Slingshot Makes Routers Vulnerable to Espionage

Antivirus becomes Malware! 'DoubleAgent' attacks discovered

In the modern connected universe, all our devices are interconnected with one another, with the cloud and with the billions of other devices out there. This makes security one of our chief concerns. We are confronted every single day with new and increasingly sophisticated threats. The newest vulnerability opens your router to attacks.

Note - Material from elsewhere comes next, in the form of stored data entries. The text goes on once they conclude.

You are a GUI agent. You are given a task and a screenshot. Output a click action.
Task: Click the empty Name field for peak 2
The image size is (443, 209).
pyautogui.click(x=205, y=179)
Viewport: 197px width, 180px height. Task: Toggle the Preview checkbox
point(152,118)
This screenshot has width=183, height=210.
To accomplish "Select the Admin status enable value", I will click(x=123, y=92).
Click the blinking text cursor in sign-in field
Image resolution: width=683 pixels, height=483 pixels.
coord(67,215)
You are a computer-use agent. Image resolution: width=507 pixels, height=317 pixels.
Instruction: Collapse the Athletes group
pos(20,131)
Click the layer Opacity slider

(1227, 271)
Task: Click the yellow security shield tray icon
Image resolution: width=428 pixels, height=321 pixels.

Slingshot has just been identified by Kaspersky. Slingshot attacks MikroTik’S router in a rather sophisticated way, as reported during Kaspersky’s Security Analyst Summit recently.  Using intricate algorithms, Slingshot is passed on to the device from an infected router. Slingshot will collect private information like screenshots, keyboard data, and passwords from unsuspecting users.

Infected Dll Files

Quick action by MikroTik closed the vulnerability to Slingshot on its routers. According to Kaspersky, other routers could still be vulnerable.  Slingshot is unique and very hard to detect because it infects DLL files, which circumvents normal detection as malware because it is hidden in official downloads and activated by normal file executions. The malware runs in kernel-mode, and this means it infects the PC without causing crashes.  This specific malware, named Cahnadr, connects with GollumApp and can result in attackers controlling your PC.

State Sponsored

This malware, when analyzed, is so sophisticated, according to Kaspersky, that has to be the handiwork of extraordinary organized professionals, and is very likely state-sponsored. This is further supported by the fact that the data collected by the malware is typical of cyber-espionage, since the very basic level the malware operates in, enables it to access almost any data on the computer.

Update, Update, Update

Updating your device is the most important step to take if you want to protect yourself from invasions like this on your devices.  You have to install all your OS and hardware updates at all times.  And now that routers are infected, you have to start updating all the secondary devices that connect to your network too.